From: Michal Hocko <mhocko@suse.cz>
To: KAMEZAWA Hiroyuki <kamezawa.hiroyu@jp.fujitsu.com>
Cc: "linux-mm@kvack.org" <linux-mm@kvack.org>,
	"linux-kernel@vger.kernel.org" <linux-kernel@vger.kernel.org>,
	"akpm@linux-foundation.org" <akpm@linux-foundation.org>,
	"hannes@cmpxchg.org" <hannes@cmpxchg.org>,
	"nishimura@mxp.nes.nec.co.jp" <nishimura@mxp.nes.nec.co.jp>
Subject: Re: [PATCH v5 4/6]  memg: calculate numa weight for vmscan
Date: Wed, 17 Aug 2011 16:34:18 +0200	[thread overview]
Message-ID: <20110817143418.GC7482@tiehlicka.suse.cz> (raw)
In-Reply-To: <20110809191100.6c4c3285.kamezawa.hiroyu@jp.fujitsu.com>

Sorry it took so long but I was quite busy recently.

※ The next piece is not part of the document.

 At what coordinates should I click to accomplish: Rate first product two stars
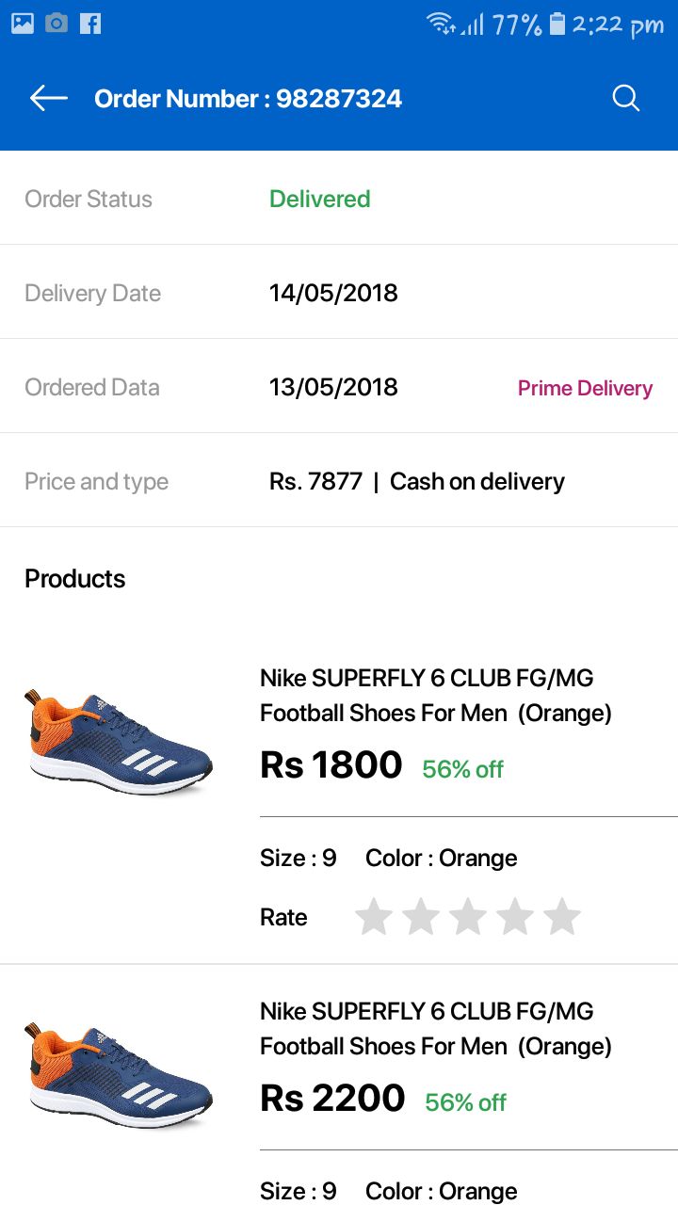(421, 917)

On Tue 09-08-11 19:11:00, KAMEZAWA Hiroyuki wrote:
> caclculate node scan weight.
> 
> Now, memory cgroup selects a scan target node in round-robin.
> It's not very good...there is not scheduling based on page usages.
> 
> This patch is for calculating each node's weight for scanning.
> If weight of a node is high, the node is worth to be scanned.
> 
> The weight is now calucauted on following concept.
> 
>    - make use of swappiness.
>    - If inactive-file is enough, ignore active-file
>    - If file is enough (w.r.t swappiness), ignore anon
>    - make use of recent_scan/rotated reclaim stats.

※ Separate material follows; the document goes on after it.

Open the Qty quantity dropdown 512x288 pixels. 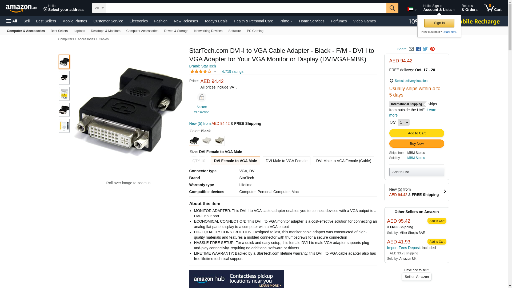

The concept looks good (see the specific comments bellow). I would
appreciate if the description was more descriptive (especially in the
reclaim statistics part with the reasoning why it is better).
 
> Then, a node contains many inactive file pages will be a 1st victim.
> Node selection logic based on this weight will be in the next patch.
> 
> Signed-off-by: KAMEZAWA Hiroyuki <kamezawa.hiroyu@jp.fujitsu.com>
> ---
>  mm/memcontrol.c |  110 +++++++++++++++++++++++++++++++++++++++++++++++++++++---
>  1 file changed, 105 insertions(+), 5 deletions(-)
> 
> Index: mmotm-Aug3/mm/memcontrol.c
> ===================================================================
> --- mmotm-Aug3.orig/mm/memcontrol.c
> +++ mmotm-Aug3/mm/memcontrol.c
[...]
> @@ -1568,18 +1570,108 @@ static bool test_mem_cgroup_node_reclaim
>  }
>  #if MAX_NUMNODES > 1
>  
> +static unsigned long
> +__mem_cgroup_calc_numascan_weight(struct mem_cgroup * memcg,
> +				int nid,
> +				unsigned long anon_prio,
> +				unsigned long file_prio,
> +				int lru_mask)
> +{
> +	u64 file, anon;
> +	unsigned long weight, mask;

mask is not used anywhere.

> +	unsigned long rotated[2], scanned[2];
> +	int zid;
> +
> +	scanned[0] = 0;
> +	scanned[1] = 0;
> +	rotated[0] = 0;
> +	rotated[1] = 0;
> +
> +	for (zid = 0; zid < MAX_NR_ZONES; zid++) {
> +		struct mem_cgroup_per_zone *mz;
> +
> +		mz = mem_cgroup_zoneinfo(memcg, nid, zid);
> +		scanned[0] += mz->reclaim_stat.recent_scanned[0];
> +		scanned[1] += mz->reclaim_stat.recent_scanned[1];
> +		rotated[0] += mz->reclaim_stat.recent_rotated[0];
> +		rotated[1] += mz->reclaim_stat.recent_rotated[1];
> +	}
> +	file = mem_cgroup_node_nr_lru_pages(memcg, nid, lru_mask & LRU_ALL_FILE);
> +
> +	if (total_swap_pages)

What about ((lru_mask & LRU_ALL_ANON) && total_swap_pages)? Why should
we go down the mem_cgroup_node_nr_lru_pages if are not getting anything?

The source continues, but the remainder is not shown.